Four weeks after the serpent carried him away, I am sublime,wistful and without anger or rage. The end of the flight surprised me-the alley cat now named Rocky fell in love with me andmy freedom is returned. After 33 years, I am free to move without his warnings, threats, and selfish motives. All of us are capable of envy and jealousy; our choice of how sordid and dangerous it can be is what separates us from doom. I don’t intend on being doomed by his desertion. I gave myself a month to rinse my mouth of shock, tears, and fear.
HELLO, my recuperation ends on the 17th of this month. Just enough time left to hang the holly, wrap the gifts and write the cards. No one takes Christmas and Hanukkah away from me except God.
If any of you are spending the season of senses without that shoulder, remember our suffering is what makes us strong. Well, personally, strong is good but sensitive and soulful brings me to a pink finish line. Now, it’s time to go shopping for the irreplaceable friends, ex-lovers, and family.
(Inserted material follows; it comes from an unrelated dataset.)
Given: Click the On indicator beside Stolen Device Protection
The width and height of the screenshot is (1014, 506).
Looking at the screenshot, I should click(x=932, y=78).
BE SENSITIVE AND SOULFUL-AND STRONG.
One week ago I published my first and not the last book. It is in the past, and yet not. Instead of checking PM, tweets, facebook, emails and text a few times a day, your voices on the digital wire are a continuum of exultation. A writer doesn’t accept their work until those reviews come in. An enormous hug and kiss to all of you who have expressed approval.
Just know that every time one of you writes about my book, I think of when we met, the memories we made, and the immortality of what I remember. As I said on the acknowledgment page in the book, without you I wouldn’t have walked through the archway to my ancestry.
There is a mystical rainbow over this book. For the first time, my father’s relatives are learning about their abashed cousin, uncle, grandfather, and friend. I feel the river of change taking me into the current. It will be my ride because I am ready to steer on my own.